Aim of the exercise -
Can you print the genetic algorithm passage below in full, with every character unchanged?

The basic components of the algorithm are:

  • An adequate representation of the chromosome.
  • A fitness evaluation and selection function.
  • Operations for population management.

The algorithm

The pseudocode below is indicative of a basic GA.

Algorithm 1: Simplified Genetic Algorithm

Input

\(\quad\) population size \(= n\)
\(\quad\) max_generations \(=g\)
\(\quad\) generation_counter \(=c\)
Output

\(\quad\) optimum_global_solution, \(U_{g}\)

Initialise

\(\quad\) population = generate_population(n)

\(\quad\) While(c > g):
\(\qquad\) parent1, parent2 = select_parents(population)
\(\qquad\) offspring = reproduction_operations(parent1, parent2)
\(\qquad\) population = append(population, offspring)
\(\qquad\) \(U_{g}\) = evaluate(population)
\(\qquad\) c++
\(\quad\) return \(U_{g}\)

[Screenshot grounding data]

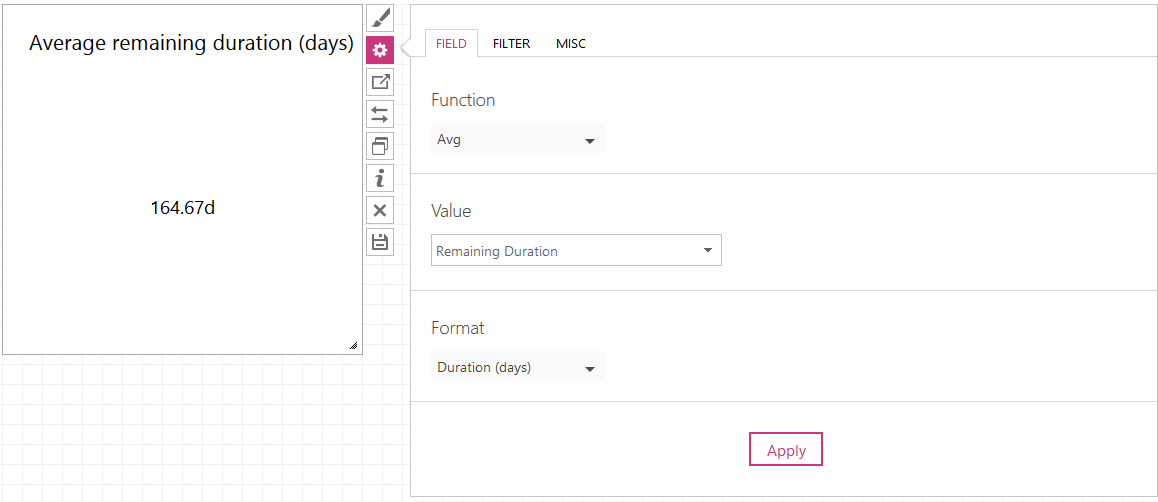Click the Function dropdown arrow
Viewport: 1158px width, 502px height.
(590, 140)
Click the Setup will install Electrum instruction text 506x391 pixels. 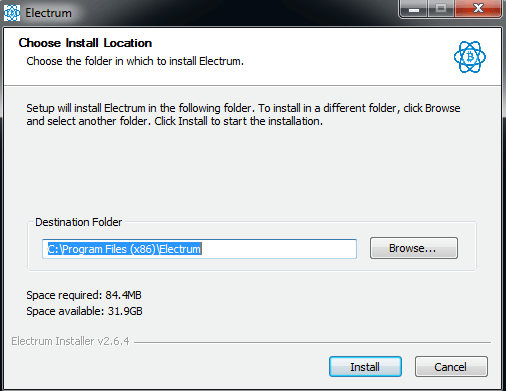coord(243,115)
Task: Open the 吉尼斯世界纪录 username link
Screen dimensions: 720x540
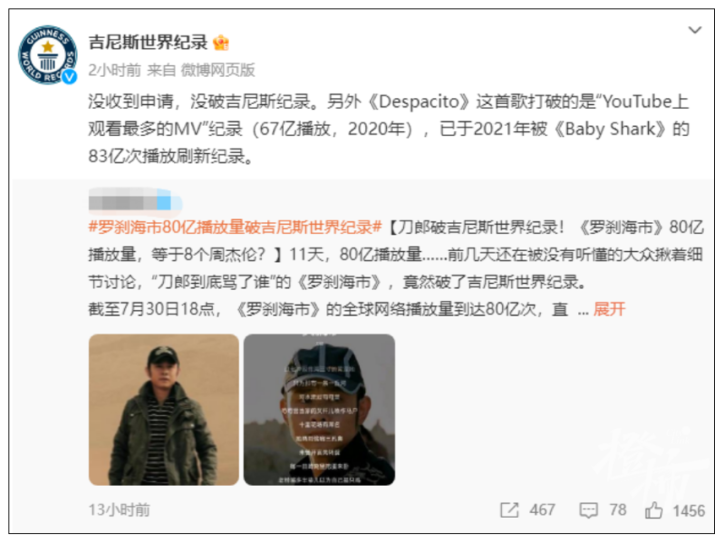Action: coord(148,42)
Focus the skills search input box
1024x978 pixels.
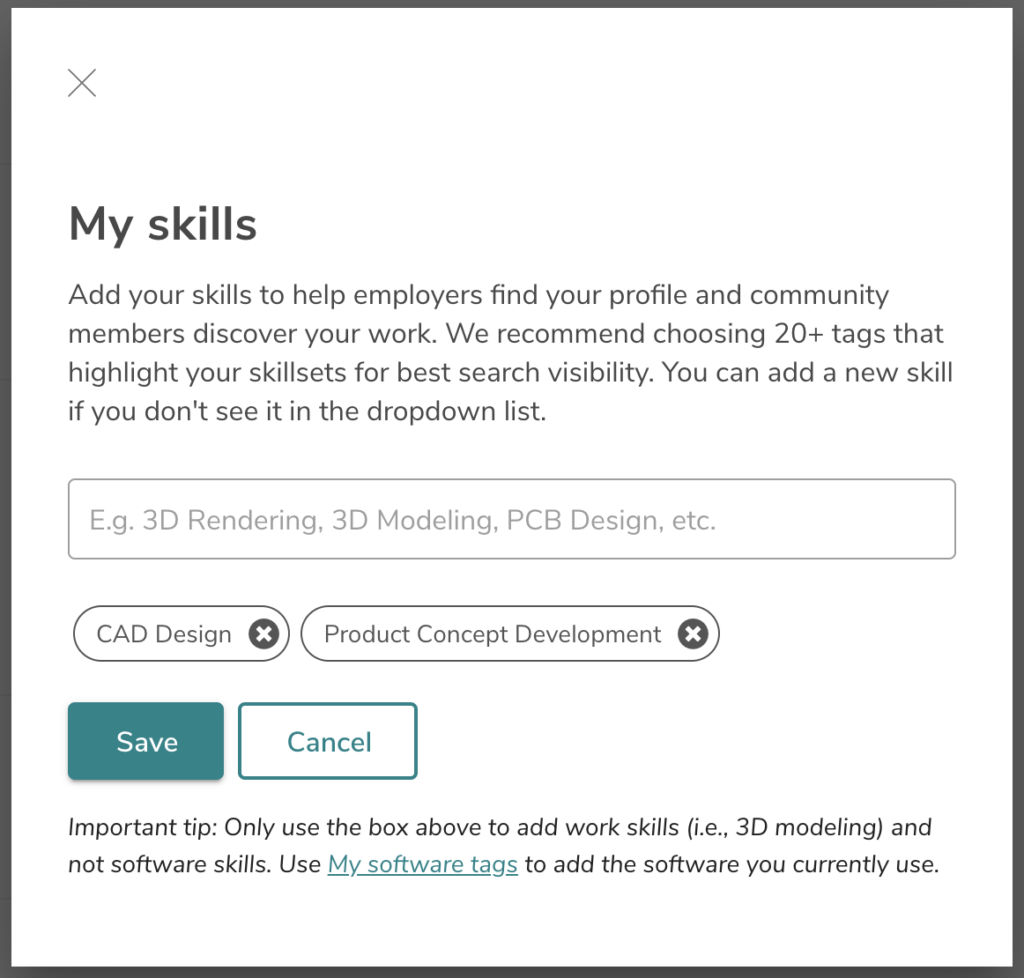[511, 519]
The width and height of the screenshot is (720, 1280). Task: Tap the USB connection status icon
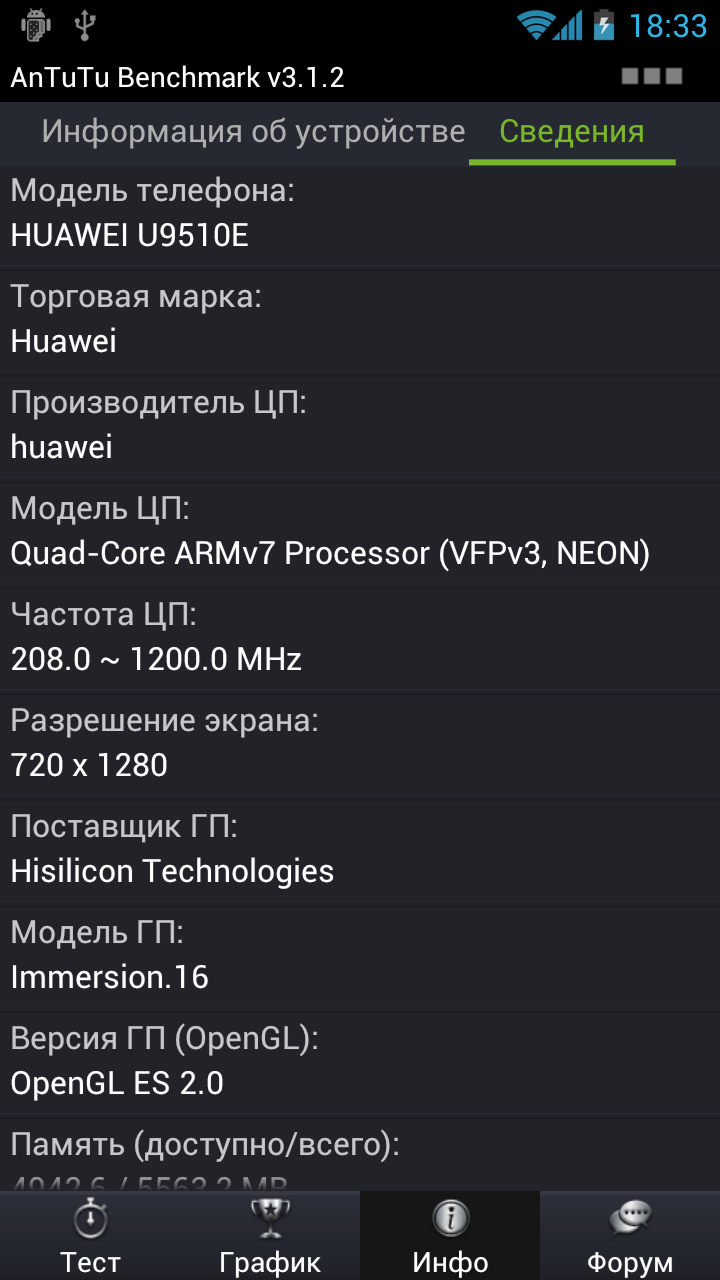[x=85, y=26]
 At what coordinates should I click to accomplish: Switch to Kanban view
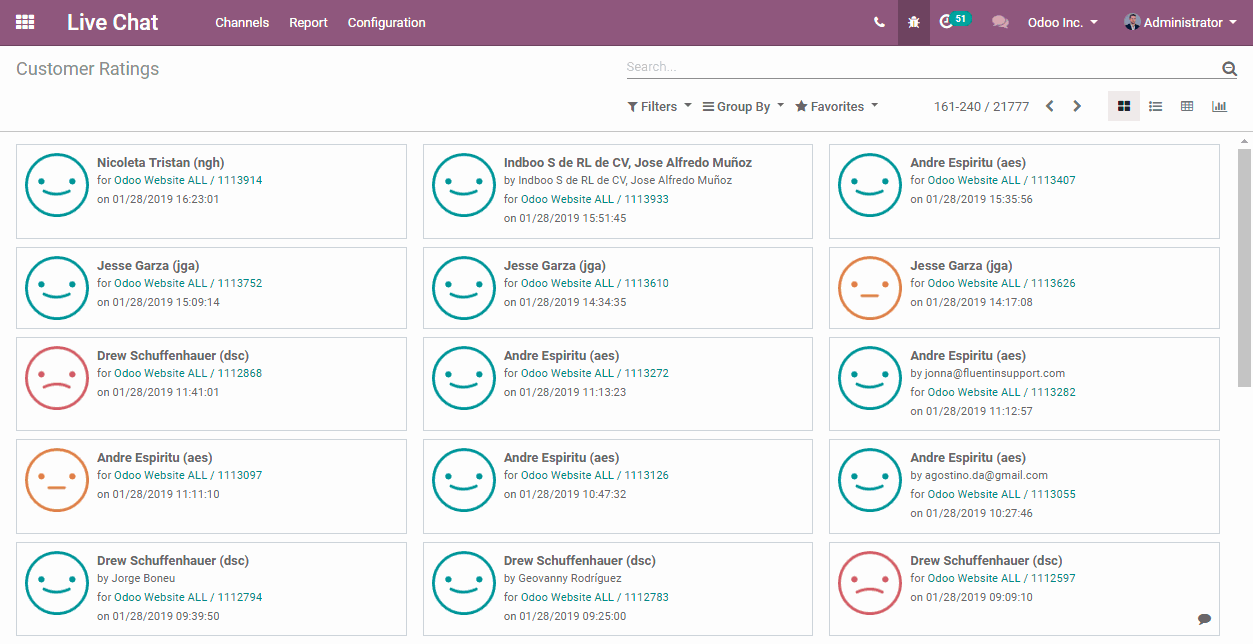tap(1123, 106)
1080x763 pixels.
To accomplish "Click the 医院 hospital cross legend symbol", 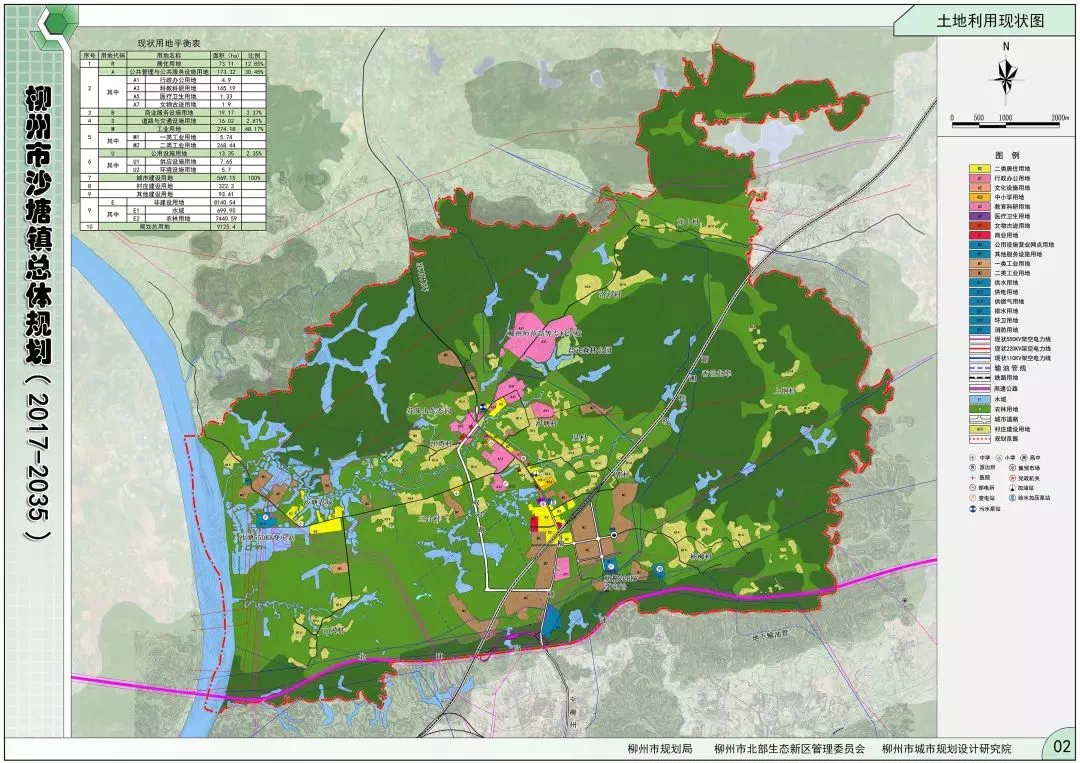I will tap(973, 478).
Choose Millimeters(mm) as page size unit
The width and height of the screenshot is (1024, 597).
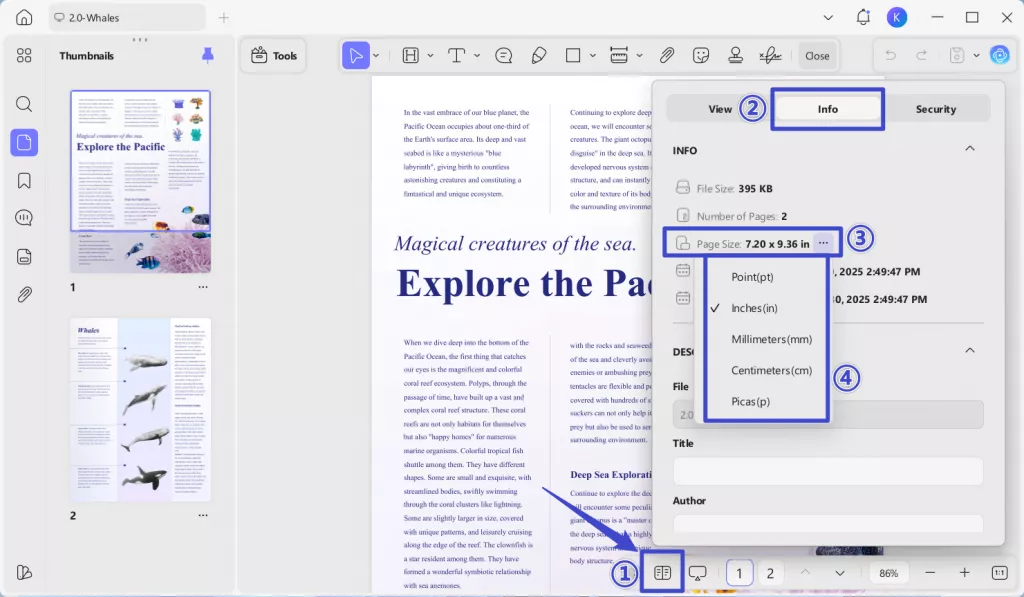(x=771, y=339)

Solution -
The basic components of the algorithm are:

  • An adequate representation of the chromosome.
  • A fitness evaluation and selection function.
  • Operations for population management.

The algorithm

The pseudocode below is indicative of a basic GA.

Algorithm 1: Simplified Genetic Algorithm

Input

\(\quad\) population size \(= n\)
\(\quad\) max_generations \(=g\)
\(\quad\) generation_counter \(=c\)
Output

\(\quad\) optimum_global_solution, \(U_{g}\)

Initialise

\(\quad\) population = generate_population(n)

\(\quad\) While(c > g):
\(\qquad\) parent1, parent2 = select_parents(population)
\(\qquad\) offspring = reproduction_operations(parent1, parent2)
\(\qquad\) population = append(population, offspring)
\(\qquad\) \(U_{g}\) = evaluate(population)
\(\qquad\) c++
\(\quad\) return \(U_{g}\)